Founded in 1998 and employing approximately 120 people, Fosler Solar provides commercial, industrial and utility-scale solar services and owns two community solar projects currently under development in Illinois.
About Babcock & Wilcox
Headquartered in Akron, Ohio, Babcock & Wilcox is a global leader in energy and environmental technologies and services for the power and industrial markets. Follow us on LinkedIn and learn more at www.babcock.com.

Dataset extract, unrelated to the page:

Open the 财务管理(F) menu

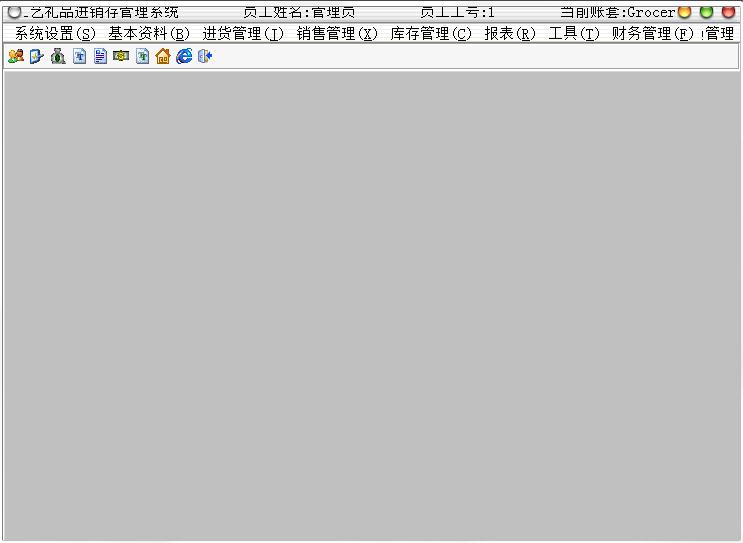coord(652,34)
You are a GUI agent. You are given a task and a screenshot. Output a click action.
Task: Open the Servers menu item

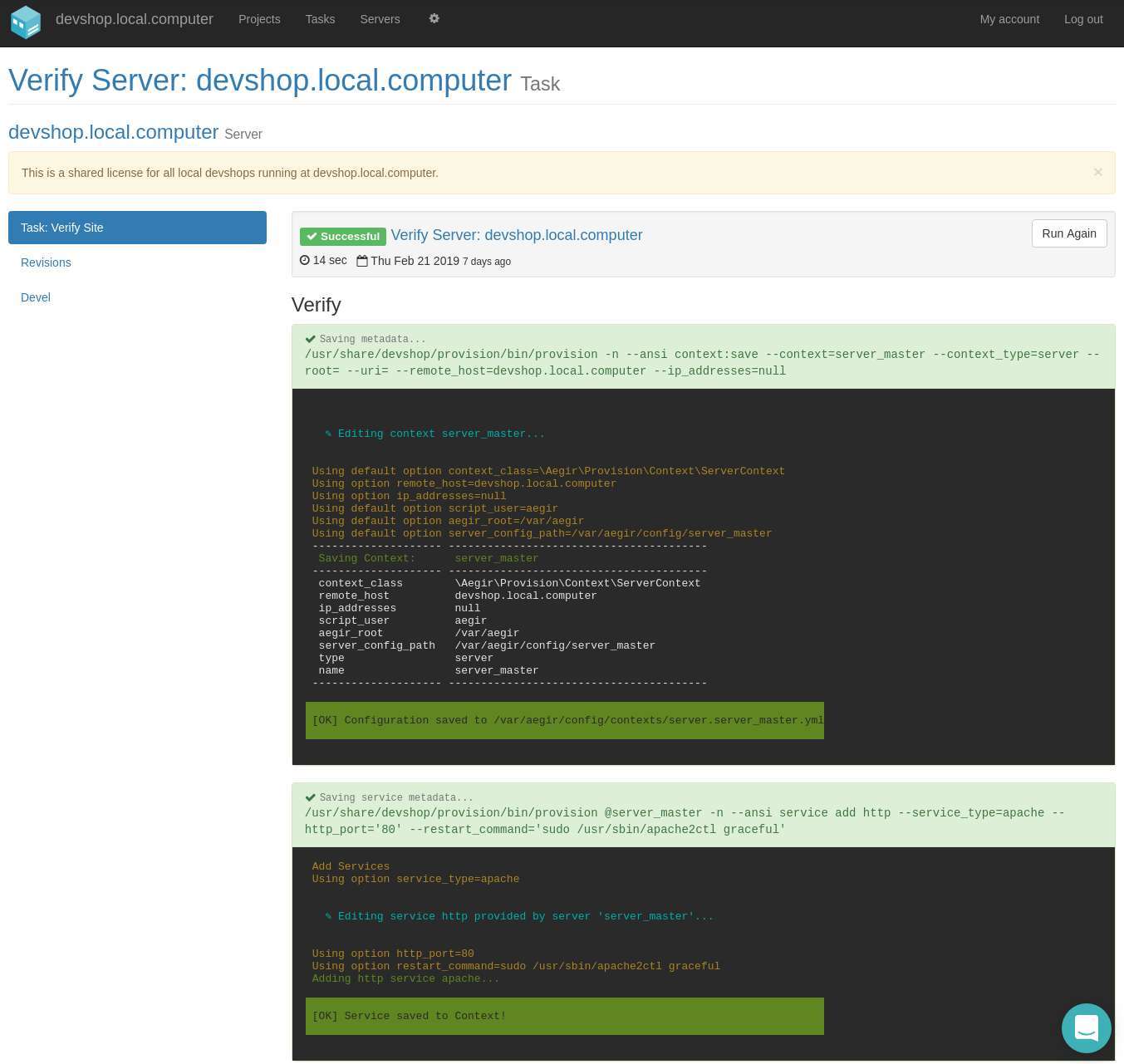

B&W cautions that this release contains forward-looking statements, including, without limitation, statements relating to its acquisition of a majority interest in Fosler Construction Company Inc. and the expected growth of the U.S. solar market, and the benefits expected to be achieved. These forward-looking statements are based on management’s current expectations and involve a number of risks and uncertainties, including, among other things, the impact of COVID-19 on the Company; the reaction of customers, suppliers and stockholders to the announcement or consummation of the acquisition; risks that the acquisition disrupts current plans and operations of the parties to the transaction; the amount of the costs, fees, expenses and charges related to the acquisition; the capital markets and global economic climate generally; and the other factors specified and set forth under "Risk Factors" in the Company’s periodic reports filed with the Securities and Exchange Commission, including the Company’s most recent annual report on Form 10-K and its quarterly reports on Form 10-Q for the quarters ended March 31, 2021 and June 30, 2021. If one or more of these risks or other risks materialize, actual results may vary materially from those expressed. These forward-looking statements are made based upon detailed assumptions and reflect management’s current expectations and beliefs. While the Company believes that these assumptions underlying the forward-looking statements are reasonable, the Company cautions that it is very difficult to predict the impact of known factors, and it is impossible for the Company to anticipate all factors that could affect actual results. We caution readers not to place undue reliance on these forward-looking statements, which speak only as of the date of this release, and we undertake no obligation to update or revise any forward-looking statement, except to the extent required by applicable law.